More than a year later, Symington's new attorney, Phoenix lawyer Gary Stuart, is presenting a variation on the same theme. Instead of blowing the RTC's claims out of the water, as promised, Symington is staking his legal fate--and possibly his political and financial future--on a premise that cannot easily be answered: What did the dead billionaire know?
Symington's defense now hinges on whether Southwest Savings' former owner and sole shareholder, late billionaire Daniel K. Ludwig, was fully informed of the condition of his Phoenix thrift in the years immediately following Symington's 1984 resignation from the board of directors.
Stuart is arguing that Ludwig knew the financial condition of Southwest Savings during and after the time Symington served on the board. Stuart contends that since Ludwig knew the condition of the thrift, but failed to take legal action against its board of directors, including Symington, it is now too late to sue the governor for damages stemming from the collapse of the thrift.
"As long as there existed an informed shareholder, our argument was the statute of limitations has run," Stuart says.
Stuart buttresses his position by pointing out that one of Ludwig's closest advisers, James Kerr--who held power of attorney for Ludwig--was named to the Southwest Savings board shortly after Symington ended his 12-year tenure. Consequently, Stuart argues, Ludwig or his representative, Kerr, must have known the financial condition of the thrift.

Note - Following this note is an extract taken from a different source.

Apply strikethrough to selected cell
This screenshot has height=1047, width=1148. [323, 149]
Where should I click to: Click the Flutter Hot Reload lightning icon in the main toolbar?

The defense strategy is unique in several ways, according to Stuart. Only two thrifts sued by the Resolution Trust Corporation were owned by a single shareholder--Southwest Savings and Salt Lake City's American Savings and Loan. Both were part of Ludwig's $5 billion financial and shipping empire.
And this defense plan applies only to Symington, who left the Southwest board seven years before the RTC filed suit against him and other directors in December 1991. The 12 board members who were named as defendants--including Kerr--remained on the board well into the late 1980s or up until the time the thrift was seized in February 1989.
The RTC claims in the lawsuit that between March 1982 and February 1989, the Southwest defendants "exercised full, complete and exclusive control" over the operations of the thrift. The government alleges those operations were improperly conducted and that directors "fraudulently concealed their wrongdoing" from federal regulators. Although not named as a defendant when the suit was filed in December 1991, Ludwig was added to the case in February 1992.
Because of the board's effort to conceal the true condition of the thrift, the government claims it didn't learn of the full extent of the trouble at Southwest until after the RTC seized the thrift in February 1989. That's when the meter started ticking on the three-year statute of limitations, the agency contends. The RTC estimates the thrift's failure will cost taxpayers $941 million. The agency is seeking $197 million in damages from Southwest officers.
RTC attorney Charles Patterson declined to comment on the case, but those familiar with such defense tactics give them little chance of succeeding.
"Sounds like a bunch of legal bullshit to me," says Paul Muolo, co-author of Inside Job: The Looting of America's Thrifts.
Muolo, a reporter for National Mortgage News, a Washington, D.C.-based trade publication, says he is not aware of any RTC-related case in which a defendant has been dismissed on the grounds that the statute of limitations had expired.
"I can't remember anyone pulling this off," he says.
Stuart's motion evokes a laugh from a defendant in an unrelated RTC case against MeraBank. But the former MeraBank officer quickly adds that Stuart shouldn't be blamed for trying--and that his tactic just might work.